**Problem statement**
In the news report on accidental shootings at gun shows, start at the words "Police later explained" and stop after the words "Keith told reporters.". Reproduce that passage word for word.

**Excerpted text**
>>

At least five people, three in North Carolina, one in Indiana and one in Ohio, were injured after weapons went off at gun shows Saturday, officials said.
Pictured: Five people have been injured in accidental shootings at gun shows in North Carolina, Indiana and Ohio
The incidents come at a time when there's been renewed discussion about private gun sales at such shows.
The most casualties occurred at the Dixie Gun and Knife Show in Raleigh, North Carolina, where attendees bolted -- with at least one woman wiping out in the frenetic scene -- when gunfire rang out around 1 p.m., as seen on video captured by CNN affiliate WRAL.
Police later explained that a a 36-year-old man from Wilmington, North Carolina, was unfastening the case of his 12-gauge shotgun on a table near the show entrance when it accidentally discharged. The man planned to sell the shotgun at the show.
The bird shot ended up injuring three people. One was a sheriff's deputy, who suffered a slight injury to his hand and was treated and released at a local hospital before returning immediately to work, said Joel Keith, chief of police of the North Carolina State Fair.
A 54-year-old woman from Benson, North Carolina, was being treated for a wound to her right torso at a local hospital, and a 50-year-old man from Durham, North Carolina, was treated for an injured left hand, Keith told reporters.
"I want to emphasize that this is an accident," Keith said.
That said, Wake County sheriff's investigators and the local prosecutor will determine whether to file charges against the gun's owner, authorities said.
Sheriff Donnie Harrison said he was unsure whether it was legal to bring a loaded gun on state fairgrounds. However, when the state fair is held in October, it is illegal to bring a loaded gun to the fairground because of the large crowds, authorities said.
"This is state property. That's something we're looking into," Harrison told reporters. "It's early right now."
The shooting prompted police to ban any private gun sales -- in which visitors bring their firearms to sell at the gun show -- for the remainder of the two-day show, which concludes Sunday, Keith said. He added there wouldn't be any private gun sales on fairgrounds for the indefinite future.
The gun show was closed after the shooting and will reopen Sunday. At that point, show vendors can continue to sell firearms, which are already secured inside the show, Keith said.
"If we thought if it was a problem or a hazard, we wouldn't have this show," Keith said about private gun sales at the show. "I'm sure there isn't anybody who hates this more than the guy who owned this weapon."
A person is in stable condition at a northern Ohio hospital after being shot by his business partner at a gun show run by Conrad and Dowdell Productions, said Medina police Chief Patrick Berarducci.
The original owner of the Taurus semi-automatic 9 mm handgun used in the shooting brought the firearm into the show fully loaded. This is despite the policy of searches to make sure all guns are not loaded and rendered safe before others can handle them.
The man who bought the gun told police that he took it out, then accidentally fired it, said Berarducci. A single bullet ended up going into the arm and thigh of this man's business partner.
Authorities don't know who brought the loaded firearm into the gun show and sold it, added the police chief. They'll file a request with the federal ATF to track this person down.
The victim, meanwhile, is in good spirits with non-life-threatening injuries, according to Berarducci.
And in Indianapolis, a man walking out of the Indy 1500 Gun and Knife Show shot himself in the hand as he was loading his .45-caliber semi-automatic firearm, Indiana State Police said in a statement.
The 54-year-old Indianapolis man was sent to Wishard Hospital for treatment after being "slightly" injured.
"The investigation determined the shooting to be accidental, and no charges will be filed," police said.
Reforming private gun sales -- at shows or anywhere else -- is among the changes that President Barack Obama is now seeking by requiring background checks.

<<

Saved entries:

>>

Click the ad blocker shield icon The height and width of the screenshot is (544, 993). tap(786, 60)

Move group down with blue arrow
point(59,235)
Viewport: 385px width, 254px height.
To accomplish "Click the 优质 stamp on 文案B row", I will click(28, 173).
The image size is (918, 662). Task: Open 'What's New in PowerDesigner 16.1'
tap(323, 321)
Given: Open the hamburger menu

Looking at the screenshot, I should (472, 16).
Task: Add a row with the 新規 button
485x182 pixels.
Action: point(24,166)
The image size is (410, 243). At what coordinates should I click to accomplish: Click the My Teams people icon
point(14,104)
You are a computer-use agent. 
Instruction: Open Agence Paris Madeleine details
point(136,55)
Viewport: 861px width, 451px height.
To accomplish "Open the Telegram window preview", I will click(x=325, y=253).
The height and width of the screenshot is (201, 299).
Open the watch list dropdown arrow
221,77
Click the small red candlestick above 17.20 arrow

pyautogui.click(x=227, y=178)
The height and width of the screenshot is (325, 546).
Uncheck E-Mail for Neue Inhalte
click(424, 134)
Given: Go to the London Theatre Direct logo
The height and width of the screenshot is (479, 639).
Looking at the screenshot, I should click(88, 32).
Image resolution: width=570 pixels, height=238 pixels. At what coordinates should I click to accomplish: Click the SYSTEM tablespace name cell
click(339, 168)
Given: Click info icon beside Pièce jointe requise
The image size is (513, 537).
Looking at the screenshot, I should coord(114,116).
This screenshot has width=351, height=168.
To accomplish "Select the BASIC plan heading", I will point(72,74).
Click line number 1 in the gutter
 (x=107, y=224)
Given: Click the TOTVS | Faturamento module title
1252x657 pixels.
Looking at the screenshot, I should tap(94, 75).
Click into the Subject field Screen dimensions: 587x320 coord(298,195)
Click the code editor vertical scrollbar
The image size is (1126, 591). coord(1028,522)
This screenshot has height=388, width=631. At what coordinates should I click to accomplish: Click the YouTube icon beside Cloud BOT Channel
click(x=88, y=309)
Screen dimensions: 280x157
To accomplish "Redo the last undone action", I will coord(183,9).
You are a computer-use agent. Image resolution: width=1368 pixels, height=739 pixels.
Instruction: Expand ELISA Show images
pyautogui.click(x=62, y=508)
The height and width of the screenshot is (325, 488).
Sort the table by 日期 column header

<<

**Task answer**
Police later explained that a a 36-year-old man from Wilmington, North Carolina, was unfastening the case of his 12-gauge shotgun on a table near the show entrance when it accidentally discharged. The man planned to sell the shotgun at the show.
The bird shot ended up injuring three people. One was a sheriff's deputy, who suffered a slight injury to his hand and was treated and released at a local hospital before returning immediately to work, said Joel Keith, chief of police of the North Carolina State Fair.
A 54-year-old woman from Benson, North Carolina, was being treated for a wound to her right torso at a local hospital, and a 50-year-old man from Durham, North Carolina, was treated for an injured left hand, Keith told reporters.